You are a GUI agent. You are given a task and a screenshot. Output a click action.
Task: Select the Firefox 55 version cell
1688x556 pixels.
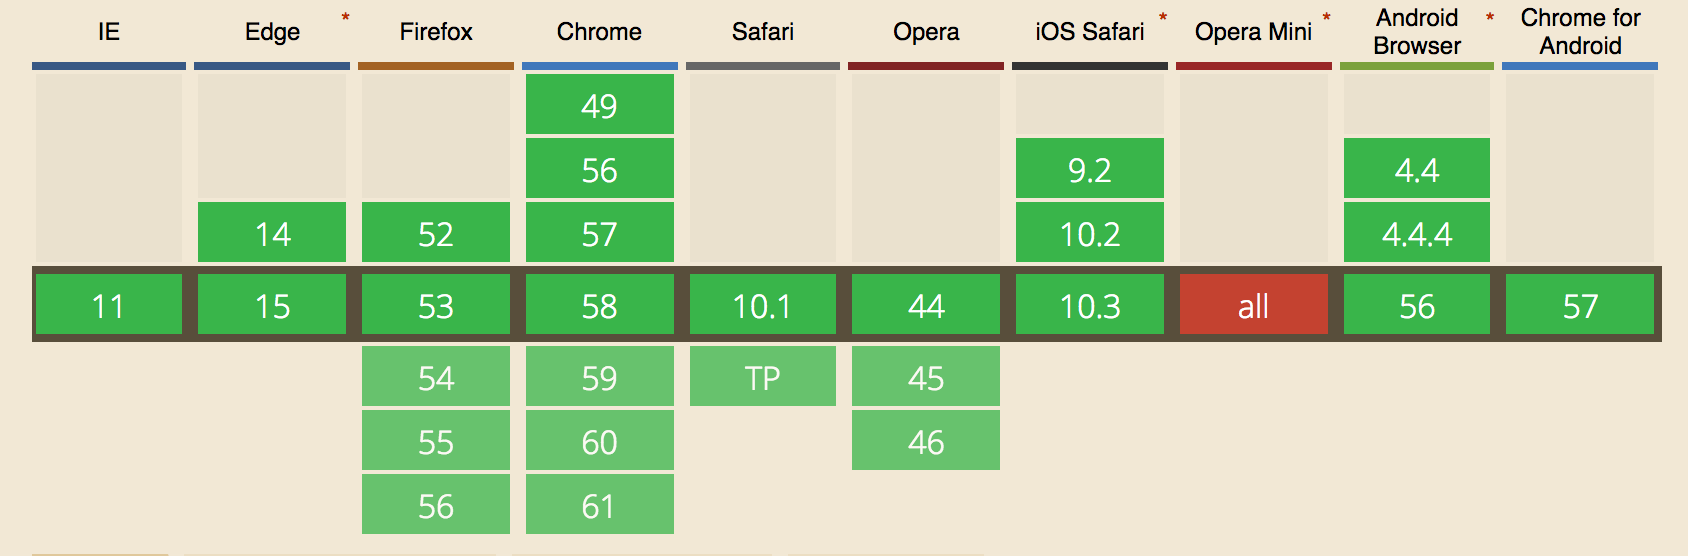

--- --- ---

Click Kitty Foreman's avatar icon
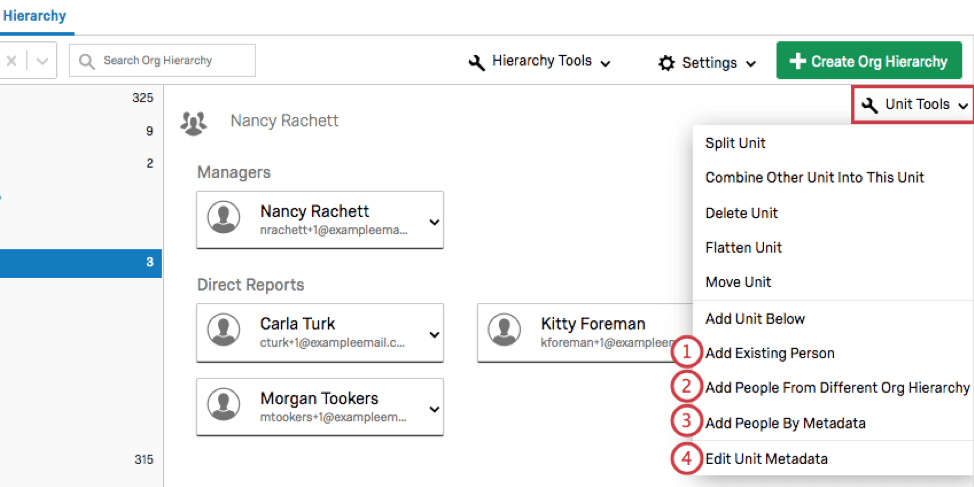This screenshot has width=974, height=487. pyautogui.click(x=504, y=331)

--- --- ---

◆ Task description
Using the data above, transcribe the lines that run from the line with "Task: Select the Firefox 55 version cell" to the line with "1688x556 pixels.", both ends kept, and output nothing else.

◆ The answer
Task: Select the Firefox 55 version cell
1688x556 pixels.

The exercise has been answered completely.